Wavelet-based spatial audio framework
This work addresses spatial audio quality issues for audio engineers and VR/AR applications, representing an incremental improvement over existing Ambisonics methods.
The paper tackles the limitations of low-order Ambisonics, such as poor source directivity and small sweet-spot, by proposing a novel spatial audio framework that replaces spherical harmonics with spherical wavelets, developing a complete encoding-to-decoding chain and showing it can be optimized for irregular loudspeaker layouts.

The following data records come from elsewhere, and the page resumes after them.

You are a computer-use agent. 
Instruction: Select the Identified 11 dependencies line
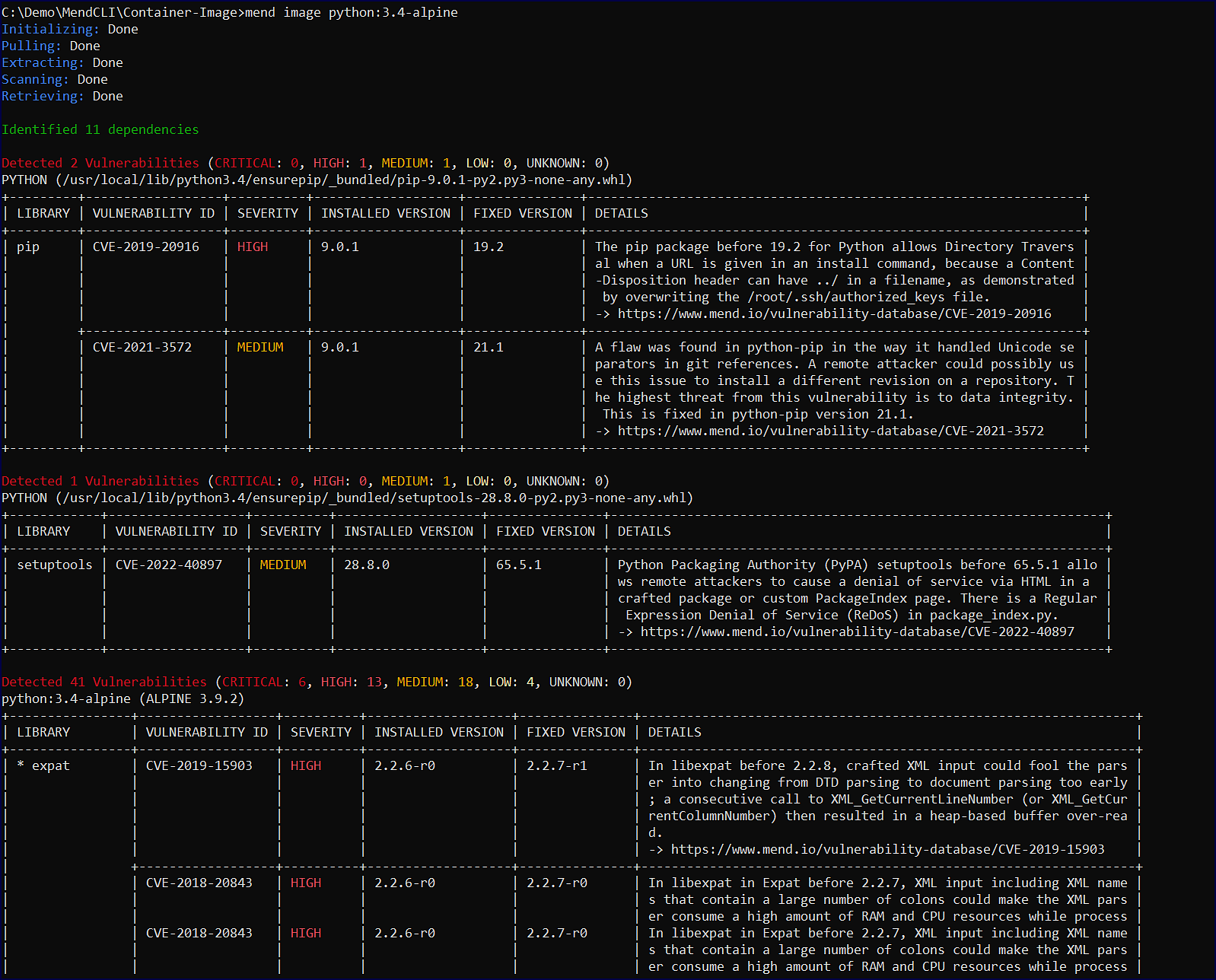click(x=100, y=129)
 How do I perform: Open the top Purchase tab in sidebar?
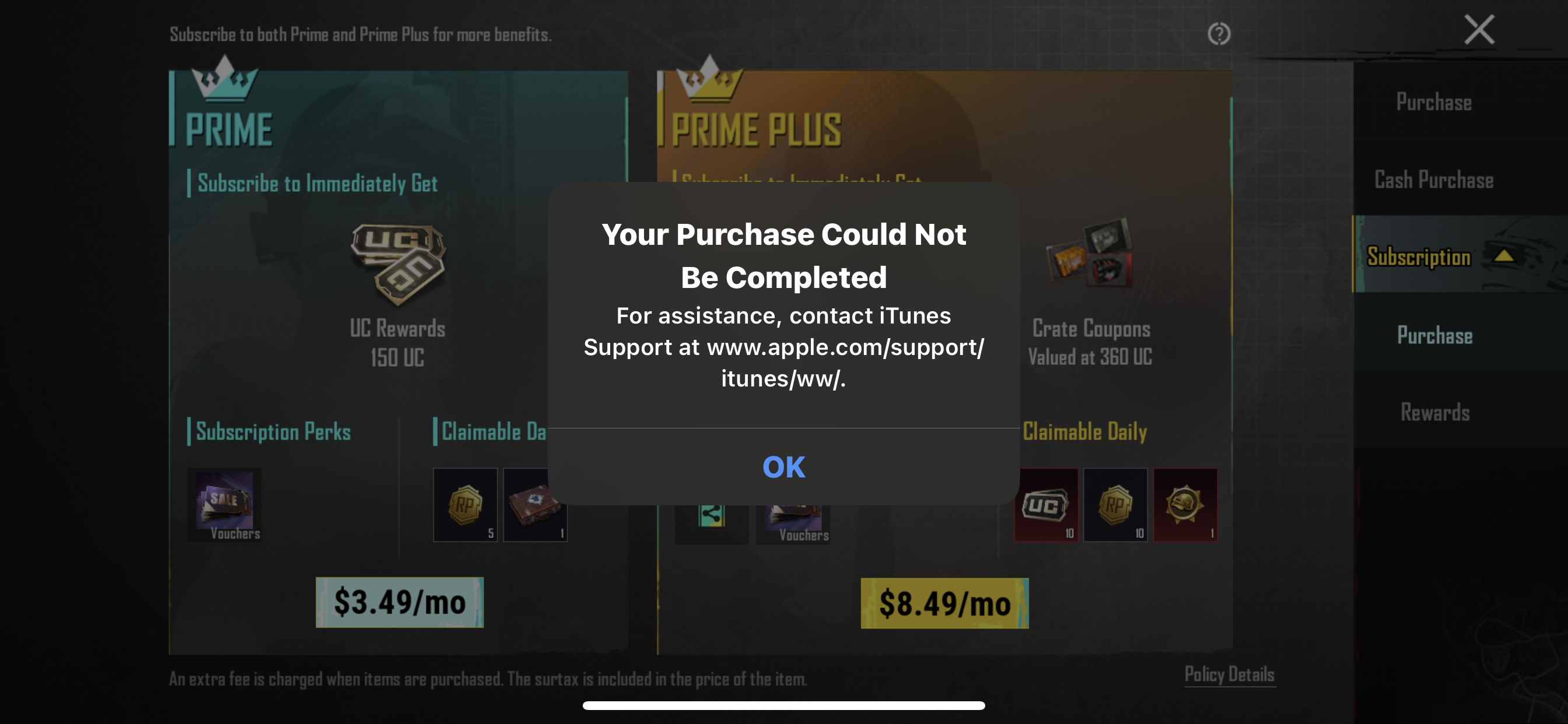1433,101
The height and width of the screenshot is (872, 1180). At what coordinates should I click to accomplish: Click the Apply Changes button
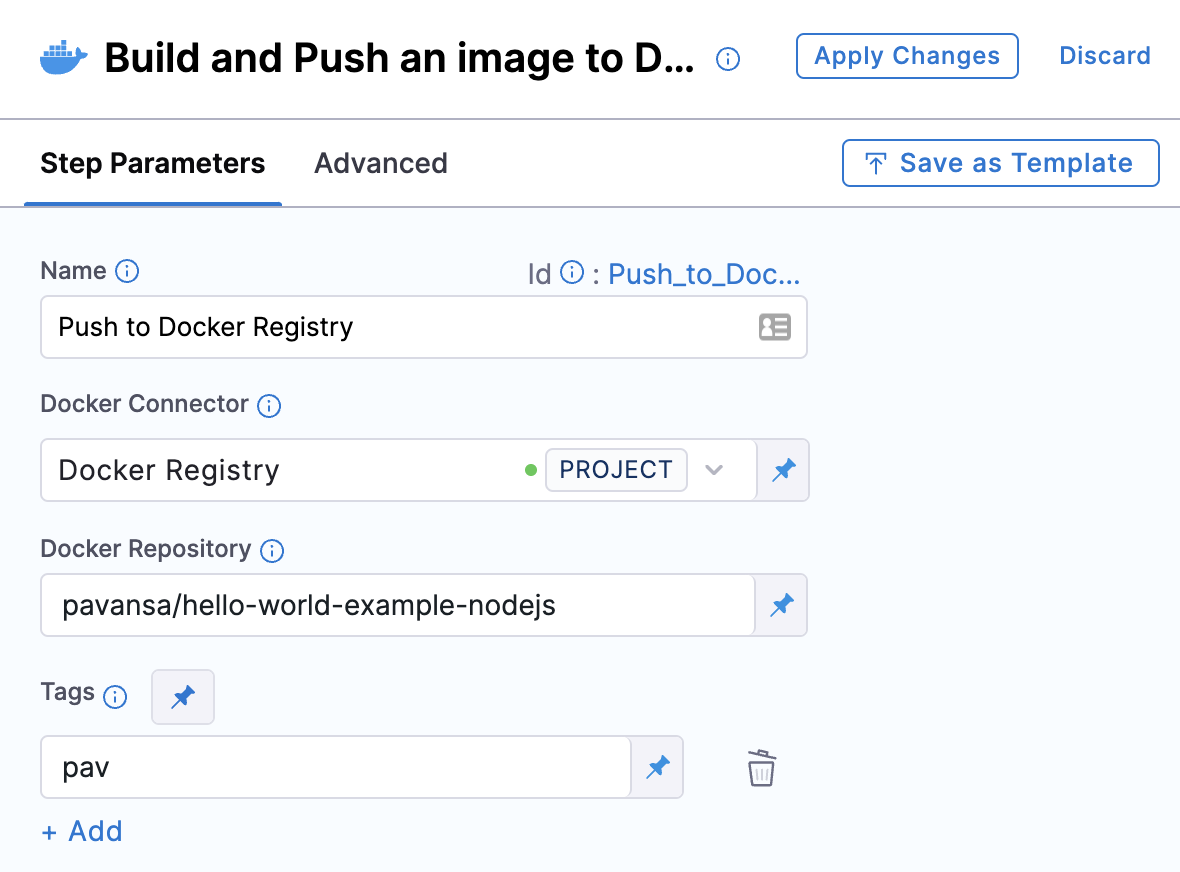pos(906,56)
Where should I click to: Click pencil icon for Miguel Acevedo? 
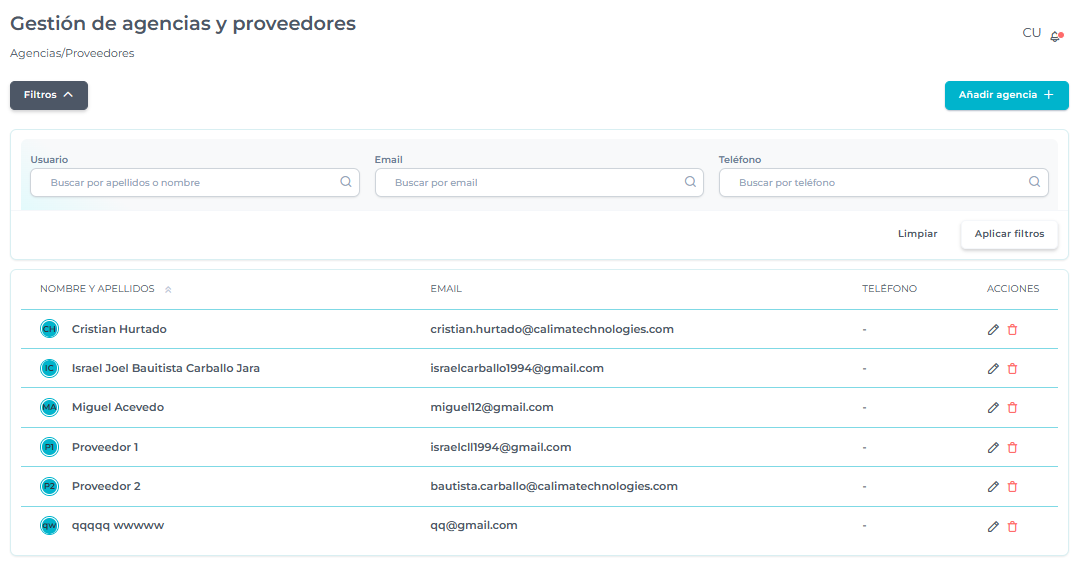(x=993, y=407)
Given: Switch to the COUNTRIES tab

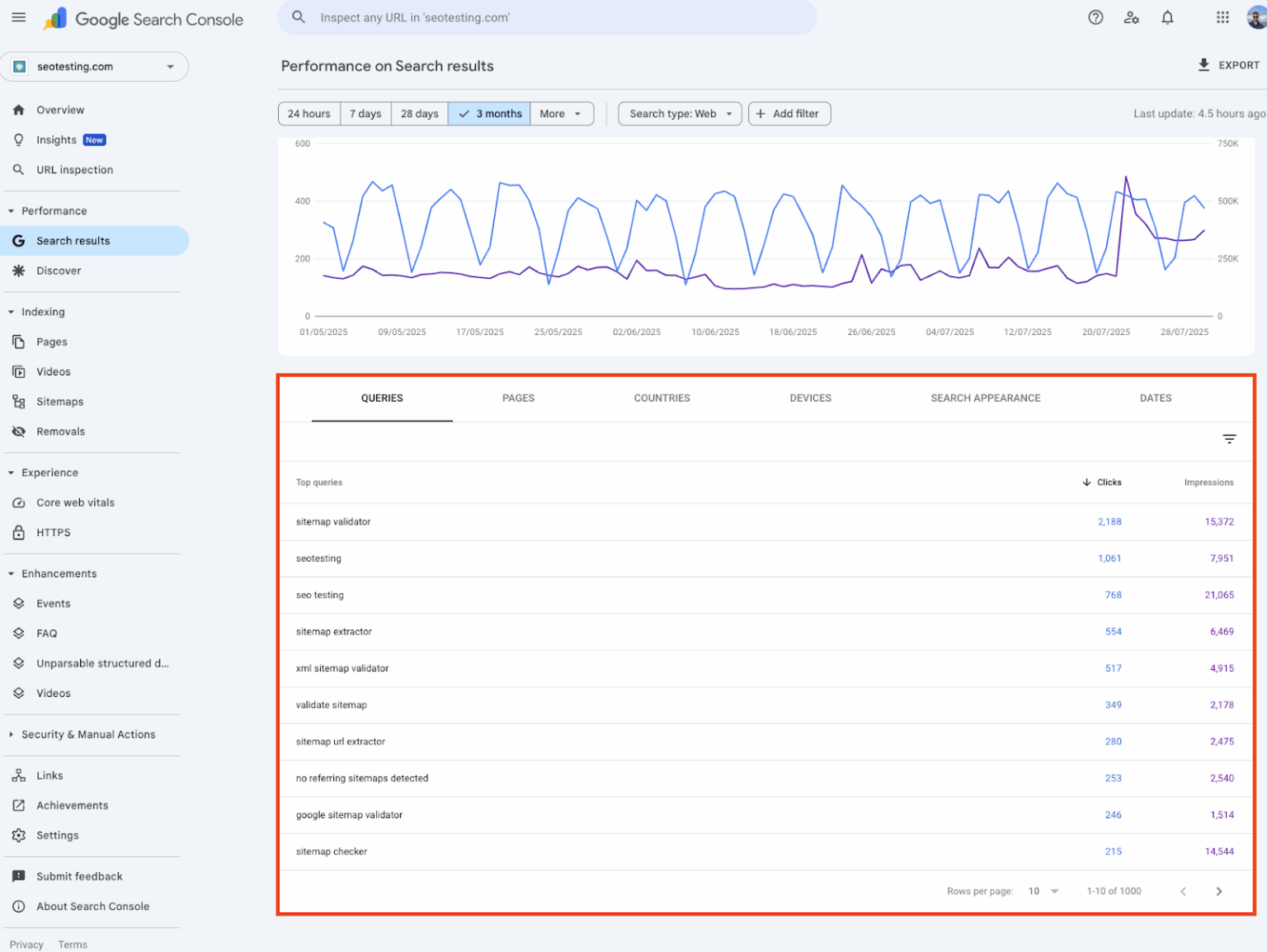Looking at the screenshot, I should 662,398.
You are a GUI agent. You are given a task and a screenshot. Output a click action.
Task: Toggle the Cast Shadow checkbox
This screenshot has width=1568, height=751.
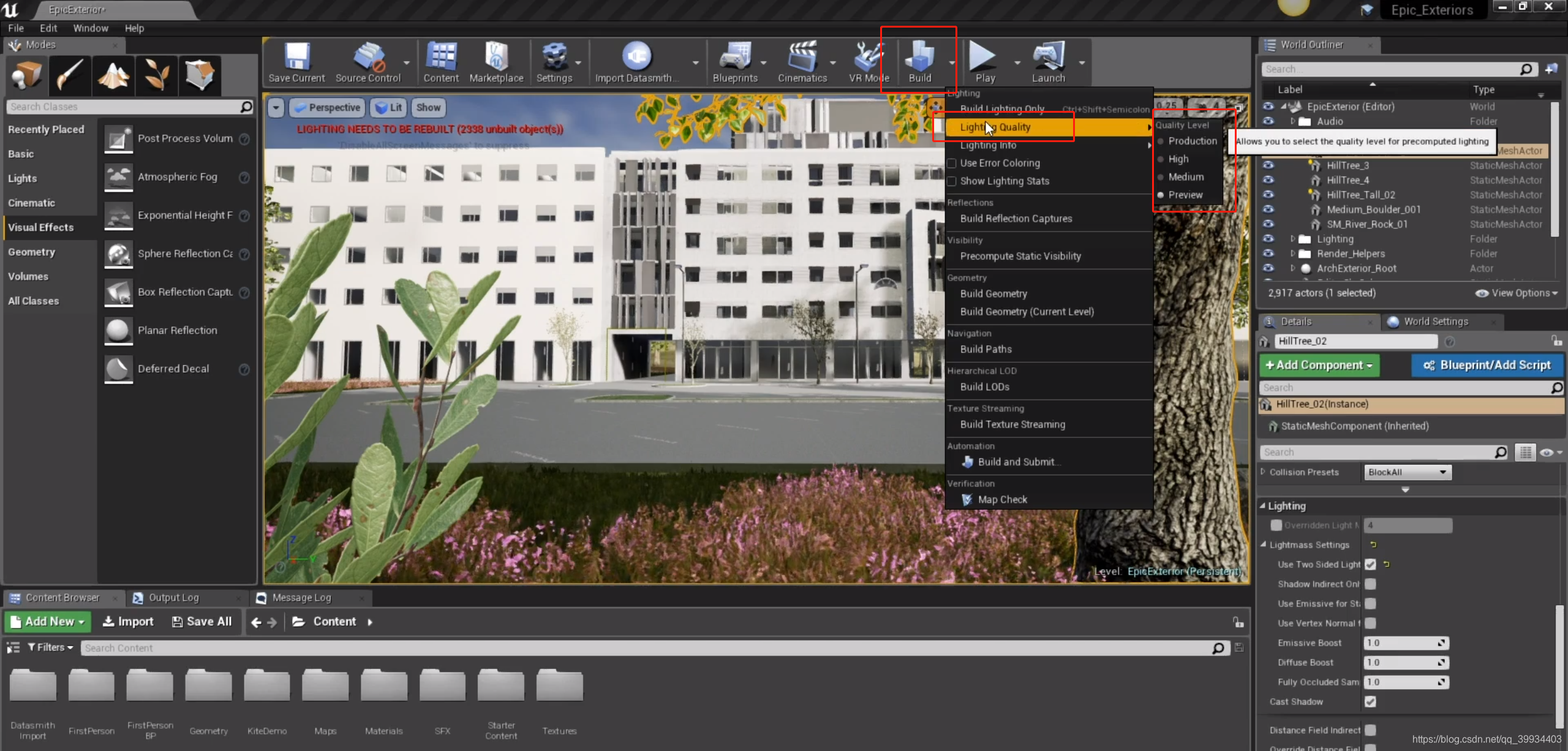tap(1371, 701)
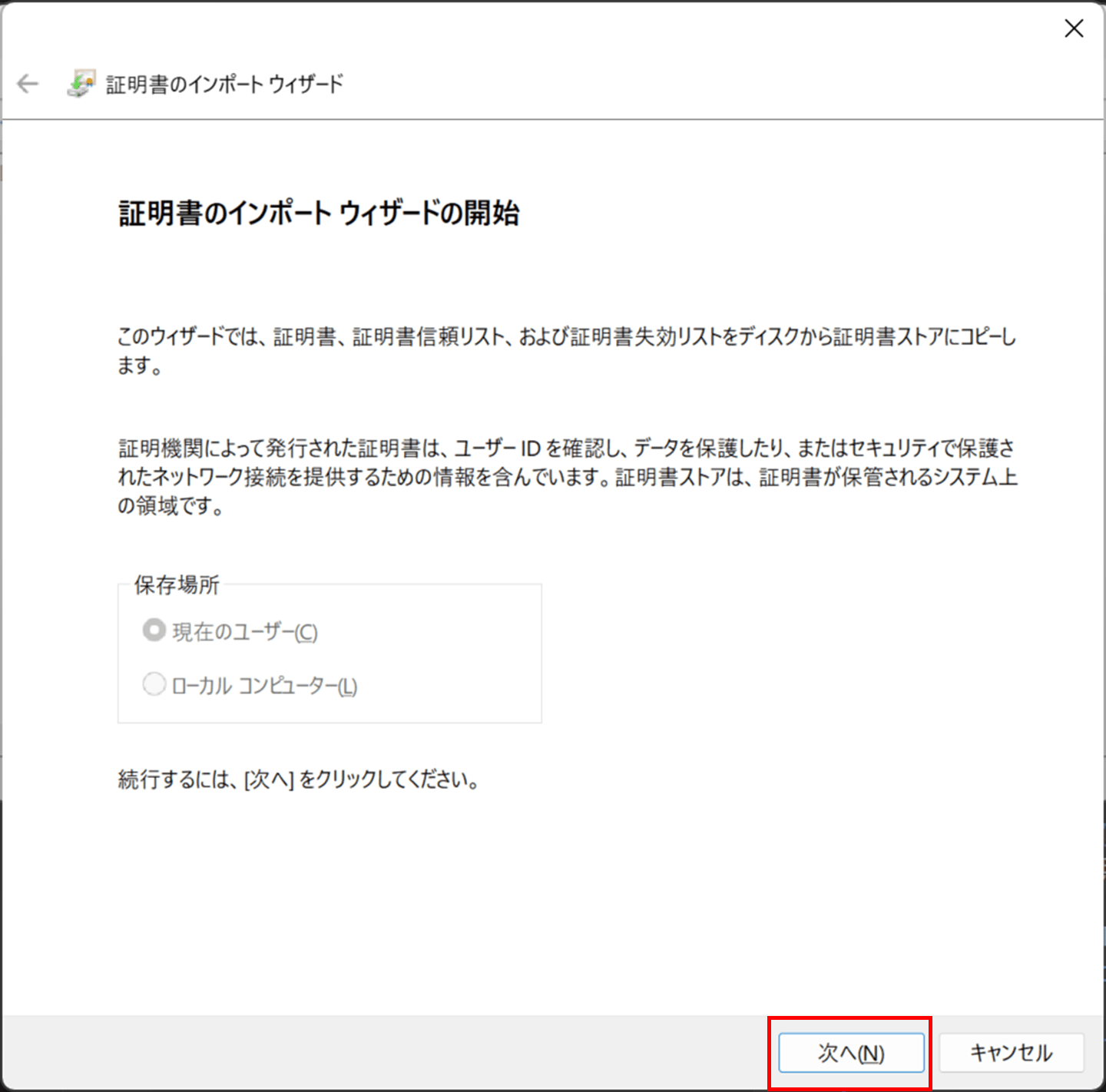Image resolution: width=1106 pixels, height=1092 pixels.
Task: Click inside the 保存場所 group box
Action: (x=330, y=653)
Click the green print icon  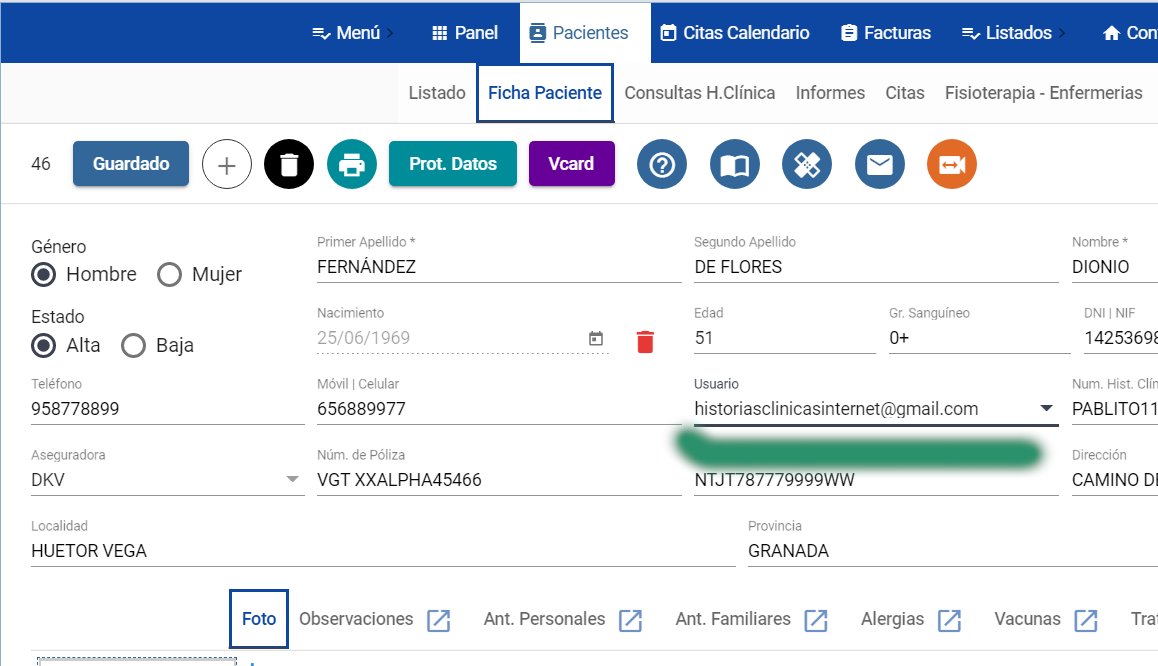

Ambisonics is a complete theory for spatial audio whose building blocks are the spherical harmonics. Some of the drawbacks of low order Ambisonics, like poor source directivity and small sweet-spot, are directly related to the properties of spherical harmonics. In this thesis we illustrate a novel spatial audio framework similar in spirit to Ambisonics that replaces the spherical harmonics by an alternative set of functions with compact support: the spherical wavelets. We develop a complete audio chain from encoding to decoding, using discrete spherical wavelets built on a multiresolution mesh. We show how the wavelet family and the decoding matrices to loudspeakers can be generated via numerical optimization. In particular, we present a decoding algorithm optimizing acoustic and psychoacoustic parameters that can generate decoding matrices to irregular layouts for both Ambisonics and the new wavelet format. This audio workflow is directly compared with Ambisonics.